*** Opening INPUT MATERIAL ***

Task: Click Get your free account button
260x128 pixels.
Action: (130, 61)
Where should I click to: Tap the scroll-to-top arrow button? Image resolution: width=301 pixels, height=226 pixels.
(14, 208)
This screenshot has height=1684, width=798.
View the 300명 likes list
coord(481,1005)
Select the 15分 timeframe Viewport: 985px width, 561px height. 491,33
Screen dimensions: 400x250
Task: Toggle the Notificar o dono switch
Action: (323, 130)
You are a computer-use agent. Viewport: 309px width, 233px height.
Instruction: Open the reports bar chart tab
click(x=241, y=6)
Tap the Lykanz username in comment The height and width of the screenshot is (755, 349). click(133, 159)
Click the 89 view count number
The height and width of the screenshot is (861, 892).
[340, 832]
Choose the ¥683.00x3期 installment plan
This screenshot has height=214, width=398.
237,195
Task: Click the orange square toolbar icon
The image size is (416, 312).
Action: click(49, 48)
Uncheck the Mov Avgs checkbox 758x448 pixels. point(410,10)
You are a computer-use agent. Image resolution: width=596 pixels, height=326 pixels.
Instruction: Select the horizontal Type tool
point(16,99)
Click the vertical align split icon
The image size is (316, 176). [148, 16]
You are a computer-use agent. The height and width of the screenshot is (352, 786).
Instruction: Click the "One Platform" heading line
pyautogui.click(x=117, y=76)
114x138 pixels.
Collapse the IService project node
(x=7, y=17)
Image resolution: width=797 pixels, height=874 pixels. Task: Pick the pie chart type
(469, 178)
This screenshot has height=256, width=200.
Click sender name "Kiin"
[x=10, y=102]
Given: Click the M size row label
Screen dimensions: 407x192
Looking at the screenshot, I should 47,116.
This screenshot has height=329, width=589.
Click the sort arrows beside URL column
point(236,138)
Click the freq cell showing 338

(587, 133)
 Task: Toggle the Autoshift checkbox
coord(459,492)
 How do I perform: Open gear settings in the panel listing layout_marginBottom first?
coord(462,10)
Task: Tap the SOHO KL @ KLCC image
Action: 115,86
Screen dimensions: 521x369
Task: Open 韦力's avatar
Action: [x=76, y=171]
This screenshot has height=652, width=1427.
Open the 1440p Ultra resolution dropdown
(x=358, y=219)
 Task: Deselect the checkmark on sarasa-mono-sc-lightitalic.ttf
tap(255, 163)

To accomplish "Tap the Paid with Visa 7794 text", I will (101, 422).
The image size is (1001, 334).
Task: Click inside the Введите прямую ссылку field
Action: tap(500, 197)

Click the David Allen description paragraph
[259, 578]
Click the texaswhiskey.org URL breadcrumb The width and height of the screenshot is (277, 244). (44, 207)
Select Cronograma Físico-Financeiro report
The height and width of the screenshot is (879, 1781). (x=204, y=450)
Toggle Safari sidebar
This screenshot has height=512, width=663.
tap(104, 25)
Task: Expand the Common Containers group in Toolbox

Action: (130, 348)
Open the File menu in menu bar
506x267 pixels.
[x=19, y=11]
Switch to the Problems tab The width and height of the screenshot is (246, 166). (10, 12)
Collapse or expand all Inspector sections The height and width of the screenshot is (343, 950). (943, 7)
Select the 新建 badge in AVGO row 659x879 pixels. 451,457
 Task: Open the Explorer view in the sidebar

*** Closing INPUT MATERIAL ***

> _GOAL OF THE EXERCISE_: Only the lines above from the line containing "Task: Toggle the Autoshift checkbox" through the line containing "This screenshot has height=652, width=1427." should be retyped, exactly and with both ends included.

> _FINAL ANSWER_:
 Task: Toggle the Autoshift checkbox
coord(459,492)
 How do I perform: Open gear settings in the panel listing layout_marginBottom first?
coord(462,10)
Task: Tap the SOHO KL @ KLCC image
Action: 115,86
Screen dimensions: 521x369
Task: Open 韦力's avatar
Action: [x=76, y=171]
This screenshot has height=652, width=1427.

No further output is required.